# ТЕКСТ ДЛЯ ЧТЕНИЯ:
•••••

А между тем в Риме никогда еще не видывали зрелища, подобного этому триумфу. Все, что досталось в добычу победителям — сокровища греческого искусства, картины и статуи, оружие и воинские машины, драгоценная утварь и звонкая монета, — все это в течение трех дней, предназначенных на торжество, носили и возили возами, в громадном количестве показывая народу. Драгоценнейшей приманкой триумфа был несчастный македонский царь со своими детьми. Вслед за колесницей императора шло его победоносное войско. И этот триумф действительно был необыкновенным зрелищем: современный греческий историк Полибий справедливо замечает, что этот триумф был заключительной сценок великого исторического развития, увенчанием и завершением которого (катастрофой, как он выражается) было уничтожение Македонского царства. Очень многим, по свидетельству Полибия, удалось еще не в весьма преклонном возрасте пережить громадный переворот последних 53 лет, произошедший в жизни Рима. Более всего отчетливым и ясным он должен был представляться сознанию самого триумфатора, которому в этот торжественный миг должна была неизбежно приходить на память одна из самых потрясающих сцен в истории римского государства вообще и в фамилии Эмилиев в частности, — когда его отец после безнадежно потерянной битвы кричал вслед трибуну Лентулу, что «теперь надо позаботиться только о защите Рима, как столицы союзного государства». В ту пору, когда Рим после битвы при Каннах трепетал за свою жизнь, Эмилий Павел был 11-летним мальчиком. Теперь, когда он вступил уже в 61-й год и видел, как перед его колесницей выступает последний потомок Александра Великого, во всем тогда известном мире не было уже никого — ни царства, ни города, ни федерации, — которые бы, не потеряв рассудка, решились еще раз вступить в борьбу с Римской республикой. С поразительной ясностью этот день гласил всем: сенат и римский народ стали теперь преемниками прав Александра Великого.

•••••

# ИЗВЛЕЧЁННЫЕ ДАННЫЕ:
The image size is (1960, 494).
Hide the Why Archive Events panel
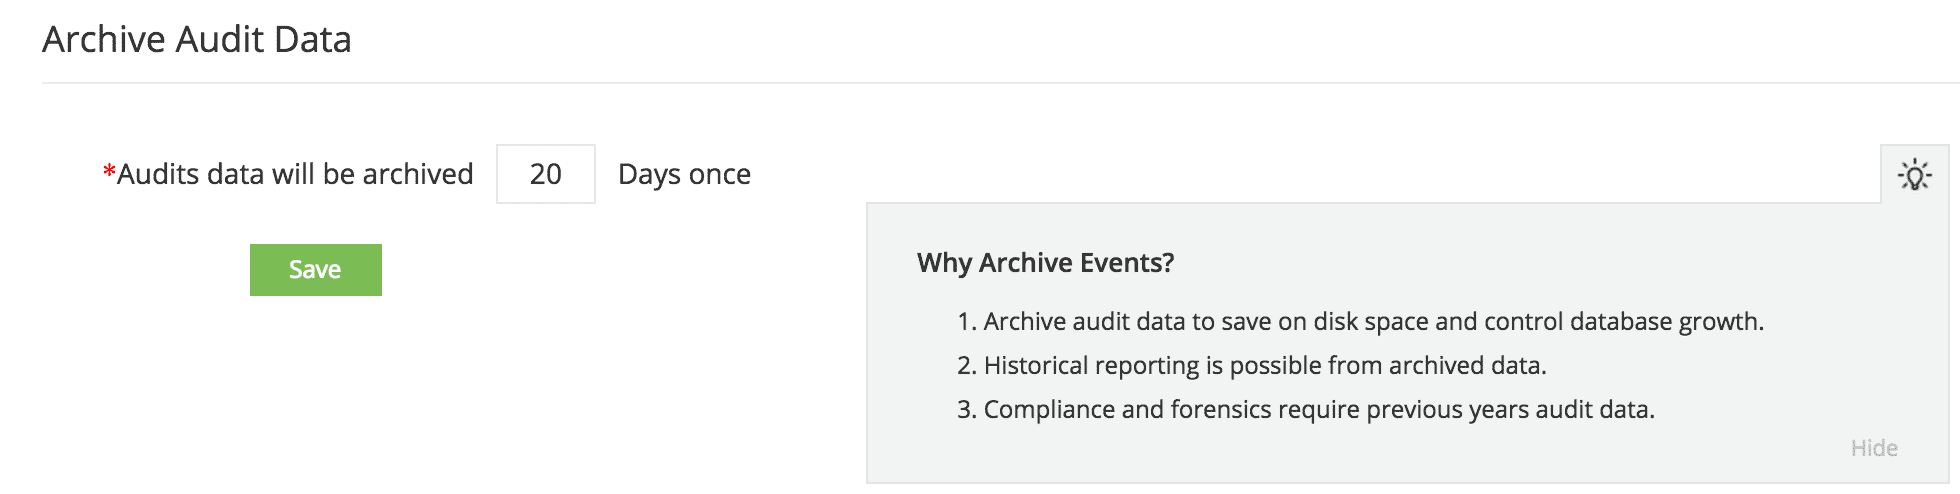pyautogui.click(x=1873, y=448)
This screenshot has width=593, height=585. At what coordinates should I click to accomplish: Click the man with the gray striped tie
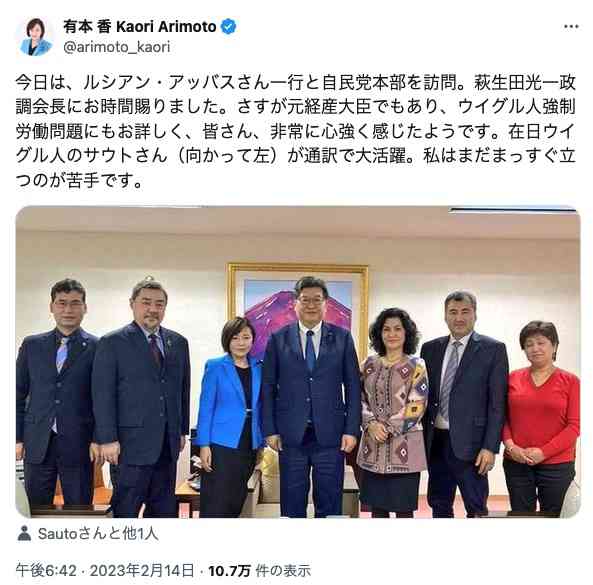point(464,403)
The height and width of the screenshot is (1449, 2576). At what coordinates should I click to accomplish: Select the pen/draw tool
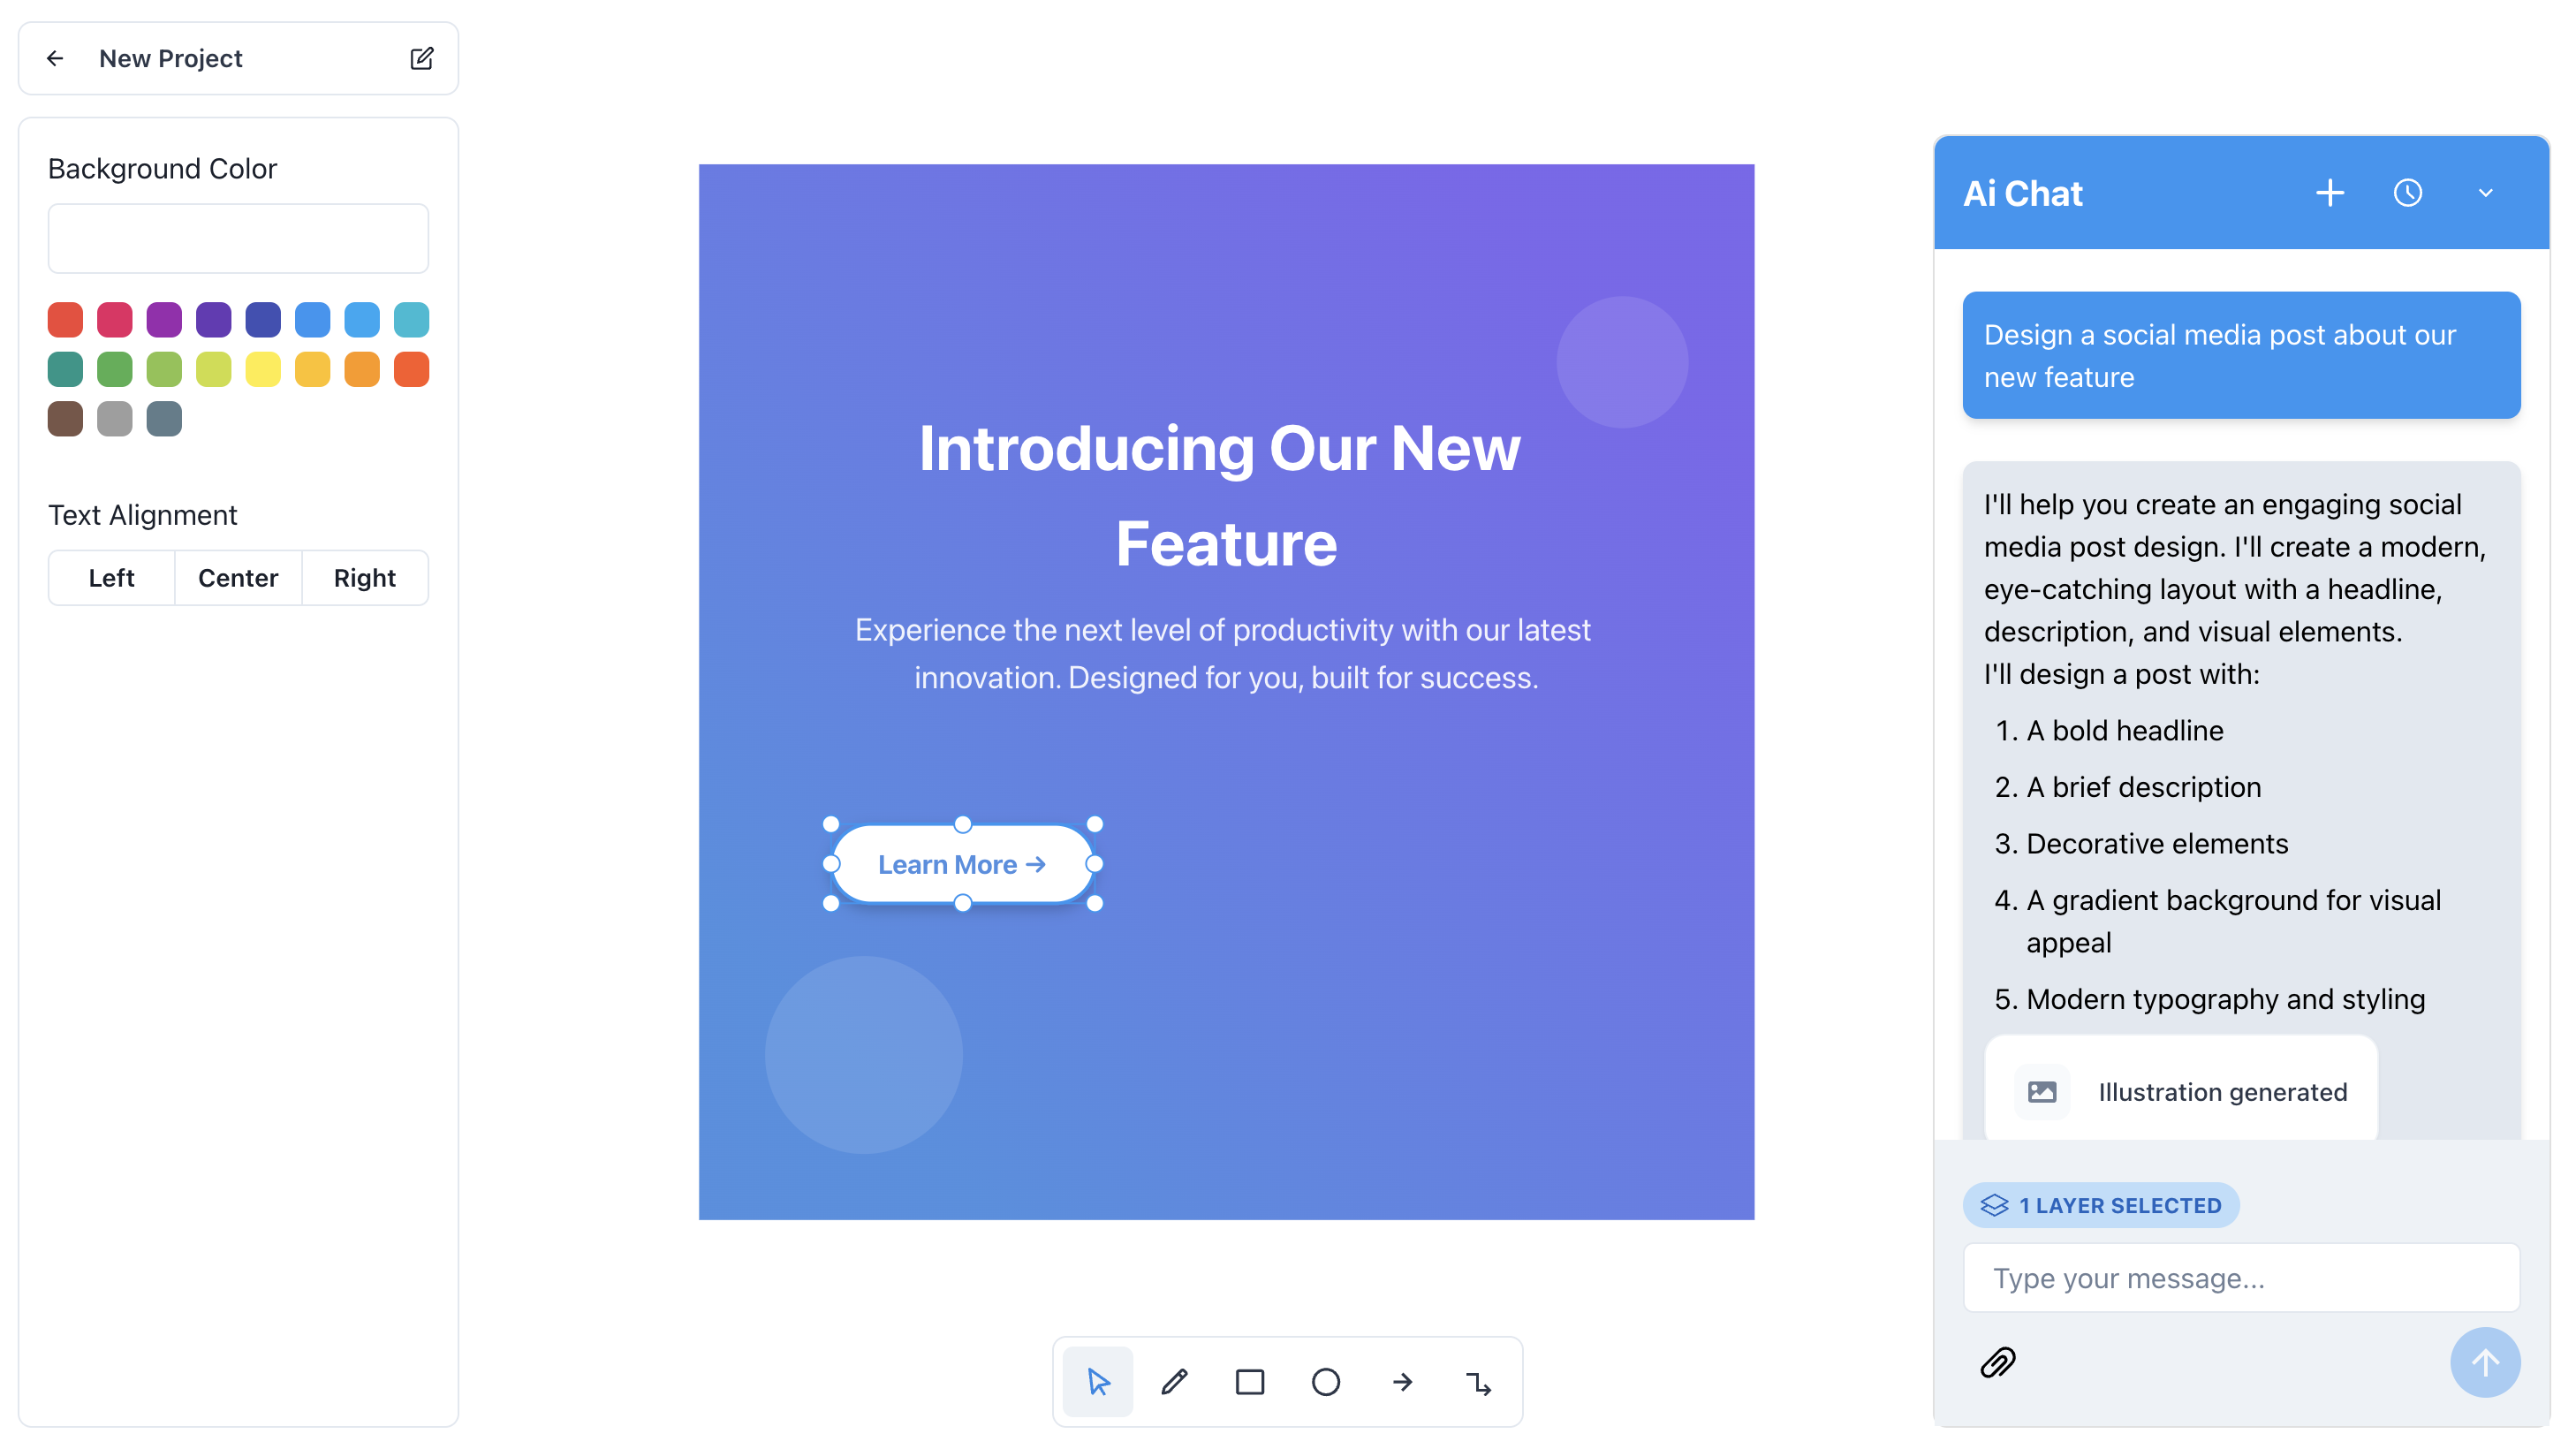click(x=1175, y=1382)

•••••

# ЗАДАНИЯ:
1. Перечислите всё, что, согласно тексту о триумфе, досталось победителям в добычу и было показано народу.
2. Сколько лет было Эмилию Павлу, когда Рим после битвы при Каннах трепетал за свою жизнь, если верить тексту о триумфе?
3. Объясните по тексту о триумфе, почему перемена в жизни Рима за последние 53 года должна была особенно ясно представляться самому триумфатору.

# НАБОР ОТВЕТОВ:
1. Сокровища греческого искусства, картины и статуи, оружие и воинские машины, драгоценная утварь и звонкая монета.

2. Ему было 11 лет.

3. В момент триумфа ему неизбежно вспоминалась потрясающая сцена из истории Рима и рода Эмилиев. После безнадежно проигранной битвы его отец кричал вслед трибуну Лентулу, что теперь надо заботиться только о защите Рима. Тогда Рим трепетал за свою жизнь, а теперь перед колесницей триумфатора шел последний потомок Александра Великого.